There are many different graphs. Different types of quantitative relationships require different forms of graphics. For the subsequent visualizations, I will show amounts, distributions, proportions, associations, and trends. I will select the type of graph that carries the intended message for at least one COVID-19 indicator for the Nordic countries.
Visualizing amounts
Graph 1. Reported positive COVID-19 cases in Nordic countries
To understand a bar chart, we look at its length and the point at which it ends (omitting the width of the bar). I show a single series making the relative order of the category (country) important. We can appreciate which country had the highest sum of positive cases.
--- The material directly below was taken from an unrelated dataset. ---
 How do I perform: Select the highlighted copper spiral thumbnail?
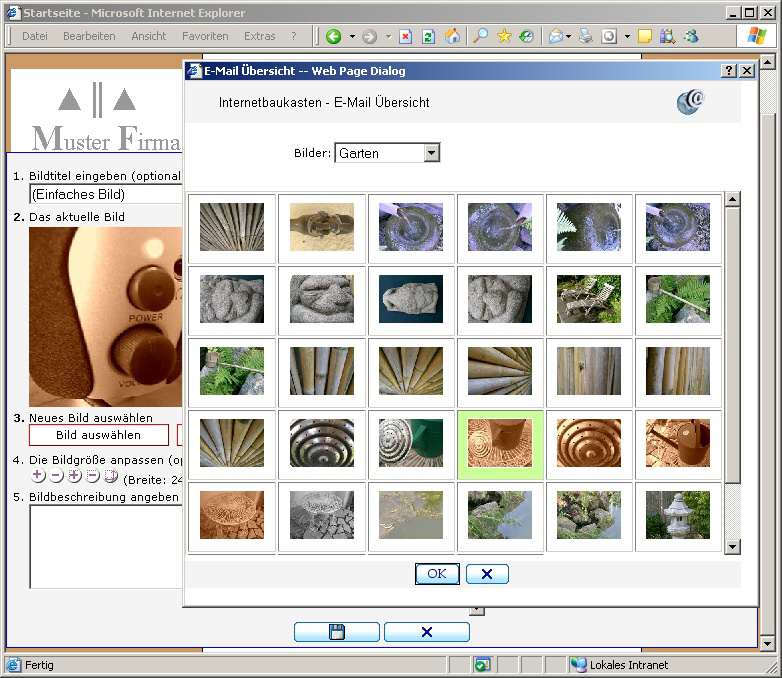pos(499,443)
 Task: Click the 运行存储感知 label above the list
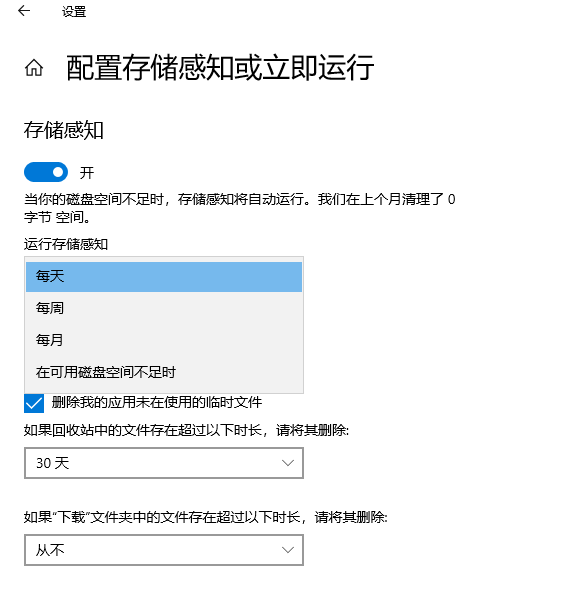point(66,244)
Graph 2. Reported COVID-19 deaths in Nordic countries
I used contrast to highlight that the position of Finland in the number of positive cases (fourth place) in comparison to the number of deaths (third place).
Visualizing distributions
Graph 3. Boxplot of hospital patients per million in Nordic Countries
A boxplot summarizes the distribution of a continuous variable. In this case, I use it to compare distribution of several groups. I added individual observations on top of boxes, shifting all dots by a random value ranging from 0 to size, avoiding overlaps
This plot displays the number of COVID-19 patients that required hospitalization. It also shows the dispersion of the variable We can compare the median of every country. And in general we can observe that in all cases, the distribution is right skewed.
Visualizing Proportions
Graph 4. Relative proportion of positive cases and deaths
Visualizing Associations
Graph 5. Association plot
Visualizing Trends and Uncertainty
Graph 6. COVID-19 cases
One of the main interest of the pandemic, is understand the evolution of positive cases over time. I took the new cases smoothed that eliminates outliers and statistical noise to make the
All countries report a reasonably low number of positive cases from left to right from March up to October. Norway shows a disproportionate number of positive cases during March that drops in the subsequent months. Except for Sweden, from May shows an increase that reaches the first maximum in July and later decreases. There is a sudden shift around November in all countries that slowly decreases in February 2021. I suspect an upward trend being present for the most recent period but with a much smaller magnitude than the past highest period.
As a final comment, data smoothing does not necessarily offer an interpretation of the patterns it helps to recognize. It can also contribute to certain data points being overlooked by focusing on others.